++++ Available data ++++

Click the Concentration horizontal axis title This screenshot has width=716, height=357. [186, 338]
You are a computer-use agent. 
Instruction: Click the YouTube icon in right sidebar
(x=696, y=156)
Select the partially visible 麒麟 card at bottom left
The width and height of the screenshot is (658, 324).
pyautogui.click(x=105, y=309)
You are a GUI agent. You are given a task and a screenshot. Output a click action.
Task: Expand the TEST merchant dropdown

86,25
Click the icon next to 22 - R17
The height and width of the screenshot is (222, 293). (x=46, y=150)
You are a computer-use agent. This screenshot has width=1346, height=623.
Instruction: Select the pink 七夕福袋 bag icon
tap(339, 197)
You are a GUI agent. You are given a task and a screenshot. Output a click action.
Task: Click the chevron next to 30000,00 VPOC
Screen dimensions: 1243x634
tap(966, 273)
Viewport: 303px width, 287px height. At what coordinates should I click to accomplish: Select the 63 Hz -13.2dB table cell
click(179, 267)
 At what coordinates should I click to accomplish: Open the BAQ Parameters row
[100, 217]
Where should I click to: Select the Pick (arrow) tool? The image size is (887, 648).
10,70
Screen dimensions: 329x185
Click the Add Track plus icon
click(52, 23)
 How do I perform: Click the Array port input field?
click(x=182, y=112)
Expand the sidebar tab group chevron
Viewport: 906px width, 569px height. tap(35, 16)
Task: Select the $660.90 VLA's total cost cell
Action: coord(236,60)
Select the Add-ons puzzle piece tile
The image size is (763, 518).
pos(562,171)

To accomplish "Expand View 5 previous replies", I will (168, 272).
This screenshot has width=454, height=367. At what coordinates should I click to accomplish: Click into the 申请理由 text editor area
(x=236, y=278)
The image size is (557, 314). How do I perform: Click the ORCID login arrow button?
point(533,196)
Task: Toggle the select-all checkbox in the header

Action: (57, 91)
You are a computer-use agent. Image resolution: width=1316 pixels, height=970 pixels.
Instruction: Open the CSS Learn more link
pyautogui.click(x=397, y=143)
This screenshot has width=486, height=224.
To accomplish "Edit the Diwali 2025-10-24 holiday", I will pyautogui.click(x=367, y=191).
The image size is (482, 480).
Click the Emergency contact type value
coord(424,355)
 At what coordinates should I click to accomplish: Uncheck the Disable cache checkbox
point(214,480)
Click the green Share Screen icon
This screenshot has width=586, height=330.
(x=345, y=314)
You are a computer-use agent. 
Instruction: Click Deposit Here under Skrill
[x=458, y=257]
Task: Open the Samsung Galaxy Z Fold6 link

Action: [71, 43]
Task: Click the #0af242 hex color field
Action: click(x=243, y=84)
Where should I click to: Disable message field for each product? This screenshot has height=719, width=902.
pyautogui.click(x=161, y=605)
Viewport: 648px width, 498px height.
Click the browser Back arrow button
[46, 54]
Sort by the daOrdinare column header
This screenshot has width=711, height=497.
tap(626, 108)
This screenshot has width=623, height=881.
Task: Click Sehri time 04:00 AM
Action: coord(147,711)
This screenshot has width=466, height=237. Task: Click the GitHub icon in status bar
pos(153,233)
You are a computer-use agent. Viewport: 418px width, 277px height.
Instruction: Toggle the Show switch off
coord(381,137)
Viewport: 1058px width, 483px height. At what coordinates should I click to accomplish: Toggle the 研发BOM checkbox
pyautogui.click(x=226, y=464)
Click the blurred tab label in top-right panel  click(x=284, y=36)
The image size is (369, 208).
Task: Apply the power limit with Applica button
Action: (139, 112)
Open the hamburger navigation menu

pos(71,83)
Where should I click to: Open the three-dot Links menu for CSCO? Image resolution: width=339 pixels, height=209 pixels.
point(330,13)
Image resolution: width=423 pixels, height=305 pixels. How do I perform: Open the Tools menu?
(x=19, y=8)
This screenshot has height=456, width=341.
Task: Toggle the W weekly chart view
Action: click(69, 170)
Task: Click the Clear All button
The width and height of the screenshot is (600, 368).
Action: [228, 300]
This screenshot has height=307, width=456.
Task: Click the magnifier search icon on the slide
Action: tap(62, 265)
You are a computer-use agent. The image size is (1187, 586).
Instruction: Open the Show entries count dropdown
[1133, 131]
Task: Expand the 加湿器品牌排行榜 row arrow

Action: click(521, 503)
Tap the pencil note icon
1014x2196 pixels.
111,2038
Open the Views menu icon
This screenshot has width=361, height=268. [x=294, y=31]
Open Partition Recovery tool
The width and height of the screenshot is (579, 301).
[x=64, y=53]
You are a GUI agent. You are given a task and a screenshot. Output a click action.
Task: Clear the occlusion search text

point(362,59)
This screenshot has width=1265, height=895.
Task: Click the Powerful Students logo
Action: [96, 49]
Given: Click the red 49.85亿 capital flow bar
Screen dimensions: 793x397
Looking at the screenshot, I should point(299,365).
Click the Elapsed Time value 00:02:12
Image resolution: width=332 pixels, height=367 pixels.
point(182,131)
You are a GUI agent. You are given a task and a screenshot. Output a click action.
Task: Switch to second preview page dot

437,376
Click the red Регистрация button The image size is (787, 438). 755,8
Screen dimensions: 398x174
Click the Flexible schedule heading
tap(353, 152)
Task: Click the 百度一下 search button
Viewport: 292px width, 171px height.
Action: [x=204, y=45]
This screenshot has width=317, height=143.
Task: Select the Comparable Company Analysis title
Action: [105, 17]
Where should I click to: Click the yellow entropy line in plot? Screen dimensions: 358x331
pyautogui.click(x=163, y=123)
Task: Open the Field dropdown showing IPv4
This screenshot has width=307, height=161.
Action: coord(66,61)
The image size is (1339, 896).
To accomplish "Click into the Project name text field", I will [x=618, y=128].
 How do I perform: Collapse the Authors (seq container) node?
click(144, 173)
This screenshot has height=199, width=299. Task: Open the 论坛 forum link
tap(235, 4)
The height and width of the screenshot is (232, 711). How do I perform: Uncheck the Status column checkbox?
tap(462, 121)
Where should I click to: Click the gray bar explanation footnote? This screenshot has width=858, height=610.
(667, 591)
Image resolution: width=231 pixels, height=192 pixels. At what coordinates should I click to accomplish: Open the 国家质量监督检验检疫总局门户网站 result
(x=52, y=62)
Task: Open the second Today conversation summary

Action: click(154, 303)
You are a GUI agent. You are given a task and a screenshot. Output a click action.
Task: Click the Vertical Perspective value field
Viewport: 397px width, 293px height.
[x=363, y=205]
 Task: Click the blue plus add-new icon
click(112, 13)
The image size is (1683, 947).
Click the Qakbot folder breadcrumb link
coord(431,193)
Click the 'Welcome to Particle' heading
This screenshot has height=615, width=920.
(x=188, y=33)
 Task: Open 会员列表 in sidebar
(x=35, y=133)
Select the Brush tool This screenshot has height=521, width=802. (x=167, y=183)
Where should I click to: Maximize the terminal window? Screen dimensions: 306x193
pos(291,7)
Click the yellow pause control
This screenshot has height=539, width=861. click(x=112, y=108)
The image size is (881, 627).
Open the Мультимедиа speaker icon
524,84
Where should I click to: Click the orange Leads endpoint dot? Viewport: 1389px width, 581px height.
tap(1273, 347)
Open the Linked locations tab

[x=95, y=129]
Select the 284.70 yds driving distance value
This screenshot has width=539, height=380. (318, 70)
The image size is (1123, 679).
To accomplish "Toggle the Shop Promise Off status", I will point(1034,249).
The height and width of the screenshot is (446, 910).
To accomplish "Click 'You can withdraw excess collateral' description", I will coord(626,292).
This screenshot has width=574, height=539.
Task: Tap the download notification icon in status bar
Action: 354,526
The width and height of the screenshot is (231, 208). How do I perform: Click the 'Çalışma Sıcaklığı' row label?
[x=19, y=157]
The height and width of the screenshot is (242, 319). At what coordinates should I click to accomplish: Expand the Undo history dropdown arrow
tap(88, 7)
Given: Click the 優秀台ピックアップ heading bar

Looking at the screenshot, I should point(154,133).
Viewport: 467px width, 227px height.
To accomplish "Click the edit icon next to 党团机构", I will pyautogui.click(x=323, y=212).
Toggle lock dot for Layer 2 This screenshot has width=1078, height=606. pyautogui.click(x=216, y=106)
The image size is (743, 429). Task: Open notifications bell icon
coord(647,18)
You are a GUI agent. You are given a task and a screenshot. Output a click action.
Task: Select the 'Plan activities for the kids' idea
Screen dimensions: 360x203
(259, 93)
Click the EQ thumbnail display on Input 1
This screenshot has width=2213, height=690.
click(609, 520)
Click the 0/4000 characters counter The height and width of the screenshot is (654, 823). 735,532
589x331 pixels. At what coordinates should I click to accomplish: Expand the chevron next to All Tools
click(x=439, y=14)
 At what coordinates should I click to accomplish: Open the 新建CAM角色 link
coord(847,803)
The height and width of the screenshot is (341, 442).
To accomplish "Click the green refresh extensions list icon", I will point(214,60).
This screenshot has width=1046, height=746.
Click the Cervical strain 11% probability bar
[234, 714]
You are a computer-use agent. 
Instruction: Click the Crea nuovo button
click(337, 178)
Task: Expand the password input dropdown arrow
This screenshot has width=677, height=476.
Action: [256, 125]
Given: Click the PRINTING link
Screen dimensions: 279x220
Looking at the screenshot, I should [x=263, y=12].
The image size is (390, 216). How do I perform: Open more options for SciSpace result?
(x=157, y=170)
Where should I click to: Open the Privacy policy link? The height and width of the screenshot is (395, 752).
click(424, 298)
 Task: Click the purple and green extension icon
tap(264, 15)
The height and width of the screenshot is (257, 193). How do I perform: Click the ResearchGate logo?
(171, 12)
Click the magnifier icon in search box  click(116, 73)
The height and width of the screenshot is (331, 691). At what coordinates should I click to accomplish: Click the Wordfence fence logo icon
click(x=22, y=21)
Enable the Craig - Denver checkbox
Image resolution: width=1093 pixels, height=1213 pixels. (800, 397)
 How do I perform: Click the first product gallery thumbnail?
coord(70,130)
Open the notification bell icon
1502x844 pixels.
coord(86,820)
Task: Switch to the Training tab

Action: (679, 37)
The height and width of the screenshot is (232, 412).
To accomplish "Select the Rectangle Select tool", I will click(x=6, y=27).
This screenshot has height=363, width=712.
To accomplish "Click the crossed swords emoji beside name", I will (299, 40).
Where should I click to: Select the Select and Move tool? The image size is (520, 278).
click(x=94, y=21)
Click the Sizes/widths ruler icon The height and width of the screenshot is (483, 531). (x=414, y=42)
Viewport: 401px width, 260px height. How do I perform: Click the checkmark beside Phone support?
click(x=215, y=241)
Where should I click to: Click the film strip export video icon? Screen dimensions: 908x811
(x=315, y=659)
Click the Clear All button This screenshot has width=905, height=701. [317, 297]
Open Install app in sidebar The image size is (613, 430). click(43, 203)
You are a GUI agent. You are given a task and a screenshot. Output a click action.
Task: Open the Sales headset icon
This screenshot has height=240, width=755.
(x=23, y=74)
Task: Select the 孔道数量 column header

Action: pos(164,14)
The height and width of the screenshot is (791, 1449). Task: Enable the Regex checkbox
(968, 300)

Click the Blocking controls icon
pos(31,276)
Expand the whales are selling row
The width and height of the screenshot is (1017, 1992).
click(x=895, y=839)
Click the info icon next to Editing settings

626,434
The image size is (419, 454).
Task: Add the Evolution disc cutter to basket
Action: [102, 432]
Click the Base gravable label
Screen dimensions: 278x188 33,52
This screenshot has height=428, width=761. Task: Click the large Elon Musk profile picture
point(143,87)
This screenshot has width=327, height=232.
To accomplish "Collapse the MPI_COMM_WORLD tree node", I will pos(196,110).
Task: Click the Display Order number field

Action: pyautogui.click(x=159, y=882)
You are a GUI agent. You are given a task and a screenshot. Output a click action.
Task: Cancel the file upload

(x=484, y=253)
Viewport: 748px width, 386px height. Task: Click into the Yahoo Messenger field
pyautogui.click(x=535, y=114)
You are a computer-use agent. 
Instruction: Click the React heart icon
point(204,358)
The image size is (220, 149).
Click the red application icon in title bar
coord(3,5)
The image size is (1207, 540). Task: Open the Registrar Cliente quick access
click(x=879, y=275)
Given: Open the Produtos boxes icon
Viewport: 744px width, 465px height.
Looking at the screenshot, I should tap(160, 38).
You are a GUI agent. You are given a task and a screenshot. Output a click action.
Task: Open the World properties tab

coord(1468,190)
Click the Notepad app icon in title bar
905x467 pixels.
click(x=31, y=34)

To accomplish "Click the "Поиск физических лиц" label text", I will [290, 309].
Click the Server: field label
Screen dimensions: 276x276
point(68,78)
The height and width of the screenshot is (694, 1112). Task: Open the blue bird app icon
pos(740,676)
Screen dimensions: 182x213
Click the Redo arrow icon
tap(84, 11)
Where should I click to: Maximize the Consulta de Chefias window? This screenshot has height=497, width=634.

++++

# Work order:
Wherever the string "name" is found in the listing above, copy the line that contains it.

# Exercise answer:
To accomplish "Click into the Project name text field", I will [x=618, y=128].
To accomplish "Click the crossed swords emoji beside name", I will (299, 40).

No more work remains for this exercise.